The plots are created from approximately 50,000 random samples ``all_samples``, which
is a dictionary where:  ``all_samples['c'][d,i]`` are samples for parameters ``c[d]`` 
where index ``d=0,1`` labels directions in ``c``-space and index ``i`` 
labels the sample; and ``all_samples['w'][i]`` and ``all_samples['b'][i]`` 
are the corresponding samples for parameters ``w`` and ``b``, respectively. The 
corresponding weight for this sample is ``wgts[i]``. 

The output shows histograms of the probability density for each parameter, and contour 
plots for each pair of parameters:

.. image:: outliers3.png
    :width: 90%

From the plots, parameters ``c[0]`` and ``c[1]`` are reasonably Gaussian, with 
a strong negative correlation, as expected. The other parameters are somewhat 
skewed, but show only weak correlations. The contour 
lines are at 0.5, 1, 1.5, and 2 sigma.
The histograms are labeled with the median values 
of the parameters with plus/minus uncertainties that enclose 34% of the probability
on either side of the median (``quantiles=[0.16, 0.5, 0.84]``).

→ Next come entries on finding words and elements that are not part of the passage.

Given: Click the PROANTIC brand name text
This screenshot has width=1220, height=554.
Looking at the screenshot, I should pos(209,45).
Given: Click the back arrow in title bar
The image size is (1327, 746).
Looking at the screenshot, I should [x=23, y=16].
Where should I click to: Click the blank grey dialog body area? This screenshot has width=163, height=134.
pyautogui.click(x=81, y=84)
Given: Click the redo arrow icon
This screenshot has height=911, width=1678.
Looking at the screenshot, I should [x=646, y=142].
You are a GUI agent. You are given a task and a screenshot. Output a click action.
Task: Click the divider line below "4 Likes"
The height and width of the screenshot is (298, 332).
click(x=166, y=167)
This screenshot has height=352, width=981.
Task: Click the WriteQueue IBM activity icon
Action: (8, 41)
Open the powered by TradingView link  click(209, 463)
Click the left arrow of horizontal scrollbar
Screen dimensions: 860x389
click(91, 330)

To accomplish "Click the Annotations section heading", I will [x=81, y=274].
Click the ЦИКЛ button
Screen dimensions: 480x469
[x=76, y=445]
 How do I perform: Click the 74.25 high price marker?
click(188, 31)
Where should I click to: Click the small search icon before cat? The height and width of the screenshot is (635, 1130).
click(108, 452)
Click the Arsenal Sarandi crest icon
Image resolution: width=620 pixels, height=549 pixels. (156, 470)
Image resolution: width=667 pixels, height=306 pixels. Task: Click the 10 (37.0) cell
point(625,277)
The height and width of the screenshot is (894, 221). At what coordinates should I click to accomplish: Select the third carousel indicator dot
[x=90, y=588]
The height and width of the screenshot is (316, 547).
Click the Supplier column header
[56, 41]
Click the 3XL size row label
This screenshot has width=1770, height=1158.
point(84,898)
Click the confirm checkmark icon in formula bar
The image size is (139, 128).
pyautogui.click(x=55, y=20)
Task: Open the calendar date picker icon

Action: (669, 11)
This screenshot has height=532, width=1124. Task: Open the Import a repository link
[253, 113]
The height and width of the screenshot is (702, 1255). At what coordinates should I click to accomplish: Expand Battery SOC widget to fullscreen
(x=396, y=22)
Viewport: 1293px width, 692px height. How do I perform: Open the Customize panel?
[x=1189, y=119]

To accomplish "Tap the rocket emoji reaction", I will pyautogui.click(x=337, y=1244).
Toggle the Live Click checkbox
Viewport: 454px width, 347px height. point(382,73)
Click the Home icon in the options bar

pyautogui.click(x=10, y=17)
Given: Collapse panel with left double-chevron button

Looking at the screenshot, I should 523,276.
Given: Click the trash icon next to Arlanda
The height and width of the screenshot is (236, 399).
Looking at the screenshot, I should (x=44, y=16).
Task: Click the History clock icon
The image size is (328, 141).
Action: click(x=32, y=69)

Finally, note that the Monte Carlo integrations can be made
twice as accurate (or faster) by using the results of a least-squares fit 
in place of the 
prior to define the :class:`vegas.PDFIntegrator`. This is done, for 
example, using the :mod:`lsqfit` module to replace ::

    expval = vegas.PDFIntegrator(prior, pdf=mod_pdf)

by ::

    fit = lsqfit.nonlinear_fit(data=(x,y), prior=prior, fcn=fitfcn)
    expval = vegas.PDFIntegrator(fit.p, pdf=mod_pdf)

where ``fit.p`` are the best-fit values of the parameters from the fit.
The values of the expectation values are unchanged in the second 
case but the optimized integration variables used by 
:class:`vegas.PDFIntegrator` are better suited to the 
PDF.


A Variation
------------------
A somewhat different model for the data PDF assigns a separate value 
``w`` to each data point. The script above does this if ::

    prior = make_prior()

is replaced by ::

    prior = make_prior(w_shape=19)

and ``nstat`` is replaced by ``nstat = [20, 20] + 20 * [1]``.
The Bayesian integral then has 22 |~| parameters, rather than the 4 |~| parameters
before. The code still takes only seconds to run on a 2020 laptop.

The final results are quite similar to the other model:

.. literalinclude:: outliers2.out

The logarithm of the Bayes Factor ``logBF`` is slightly lower for
this model than before. It is also less accurately determined (4x), because
22-parameter integrals are more difficult than 4-parameter
integrals. More precision can be obtained by increasing ``nstat``, but
the current precision is more than adequate.

Only three of the ``w[i]`` values listed in the output are more than two
standard deviations away from zero. Not surprisingly, these correspond to
the unambiguous outliers. The fit function parameters are almost the same 
as before.

The outliers in this case are pretty obvious; one is tempted to simply drop
them. It is clearly better, however, to understand why they have occurred and
to quantify the effect if possible, as above. Dropping outliers would be much
more difficult if they were, say, three times closer to the rest of the data.
The least-squares fit would still be poor (``chi**2`` per degree of freedom of
3) and its intercept a bit too high (0.6(1)). Using the modified PDF, on the
other hand, would give results very similar to what we obtained above: for
example, the intercept would be 0.35(17).